:: WORKING DATA ::

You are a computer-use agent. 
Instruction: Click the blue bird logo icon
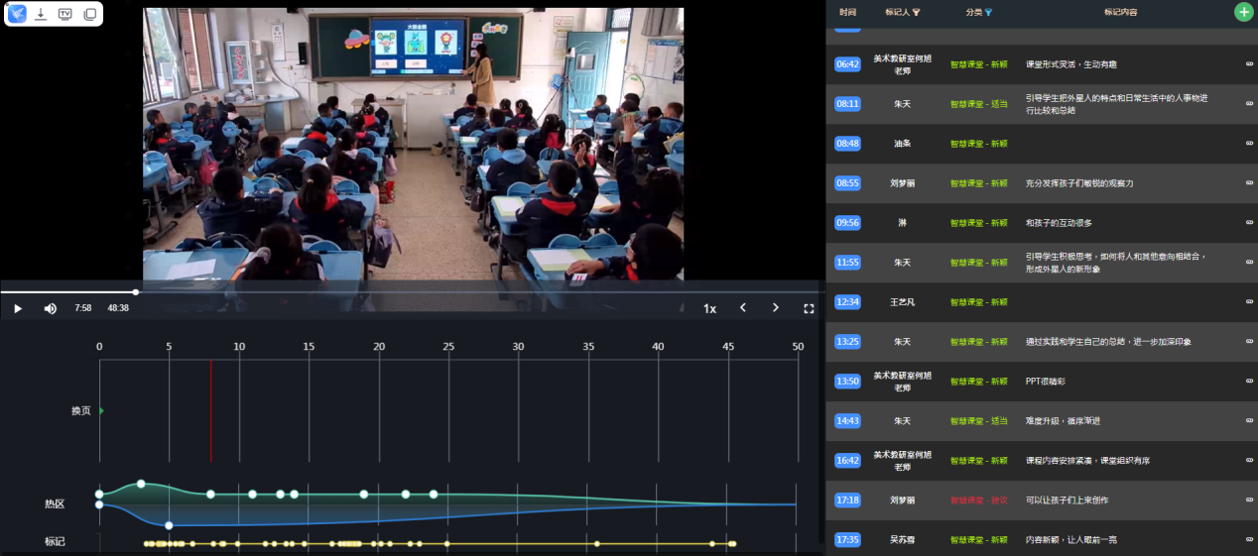click(18, 14)
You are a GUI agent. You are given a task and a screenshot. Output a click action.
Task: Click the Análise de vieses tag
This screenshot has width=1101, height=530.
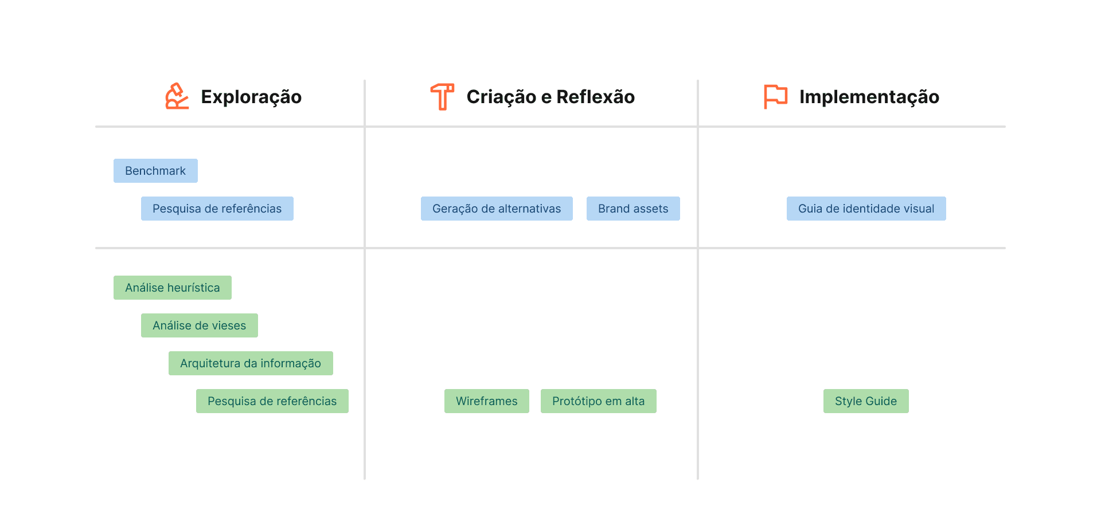click(x=199, y=325)
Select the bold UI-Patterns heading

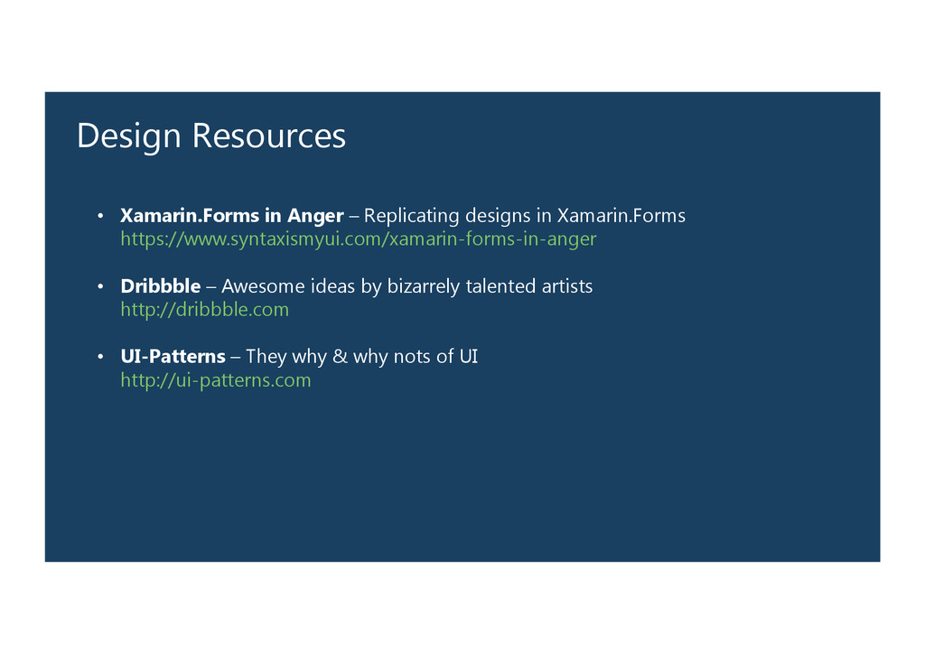(x=173, y=357)
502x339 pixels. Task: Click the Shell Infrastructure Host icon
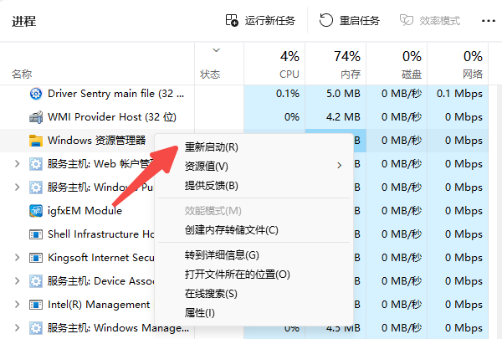click(x=36, y=234)
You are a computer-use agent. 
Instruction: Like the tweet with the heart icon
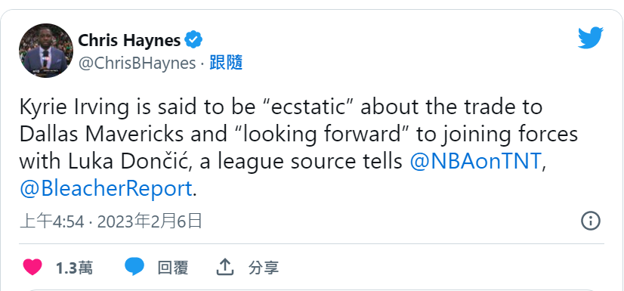pyautogui.click(x=32, y=267)
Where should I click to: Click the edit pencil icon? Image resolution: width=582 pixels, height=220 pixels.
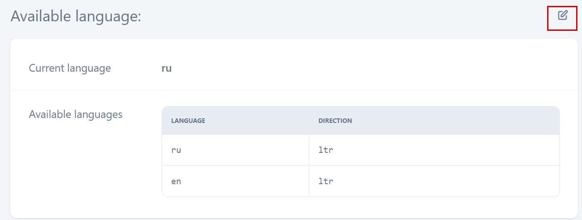pos(562,15)
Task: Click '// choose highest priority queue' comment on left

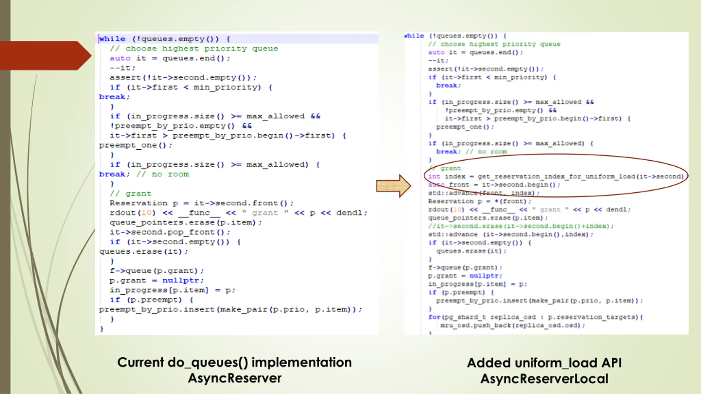Action: pos(194,49)

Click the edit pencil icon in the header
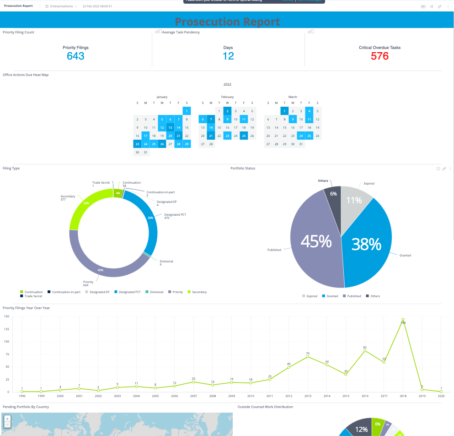[439, 6]
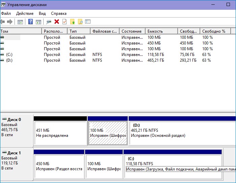Click the Properties checkmark sheet icon
Viewport: 236px width, 183px height.
pos(64,22)
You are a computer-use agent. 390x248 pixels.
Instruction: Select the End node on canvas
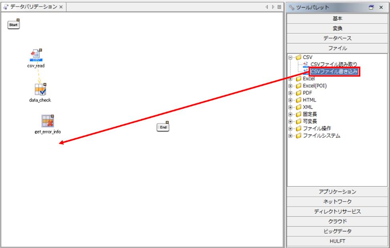point(163,127)
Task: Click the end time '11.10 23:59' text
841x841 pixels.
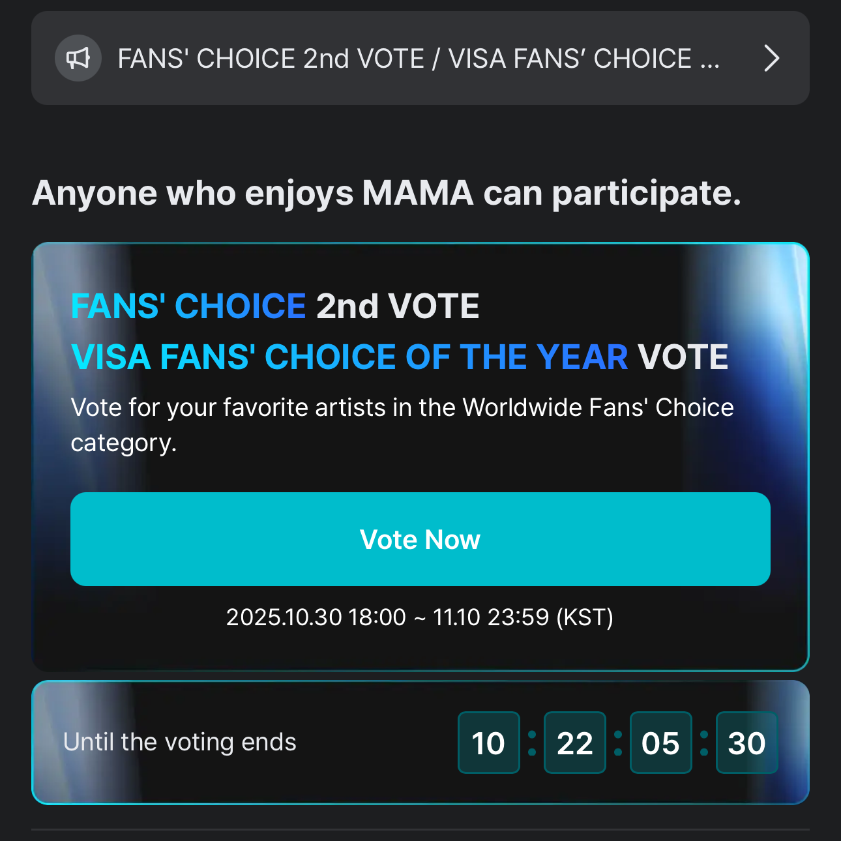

:::

#### GIVEN PROBLEM:
Rewrite the material above so that "computer-use agent" becomes "desktop assistant" wherever it occurs, leaving everything else unchanged. Leave the pictures out of your version.

#### RESPONSE FOR THIS EXERCISE:
You are a desktop assistant. 
Instruction: Click the blue bird logo icon
click(18, 14)
You are a GUI agent. You are given a task and a screenshot. Output a click action.
Task: Click the Análise de vieses tag
This screenshot has width=1101, height=530.
click(x=199, y=325)
Select the bold UI-Patterns heading

(x=173, y=357)
502x339 pixels. Task: Click the Shell Infrastructure Host icon
click(x=36, y=234)
You are a desktop assistant. 
Instruction: Like the tweet with the heart icon
pyautogui.click(x=32, y=267)
Where should I click to: Click the edit pencil icon? Image resolution: width=582 pixels, height=220 pixels.
pos(562,15)
Task: Click '// choose highest priority queue' comment on left

Action: pos(194,49)

Click the edit pencil icon in the header
[439, 6]
Click the Properties checkmark sheet icon
Viewport: 236px width, 183px height.
pos(64,22)
You are a desktop assistant. 390x248 pixels.
Instruction: Select the End node on canvas
point(163,127)
Task: Click the end time '11.10 23:59' text
841x841 pixels.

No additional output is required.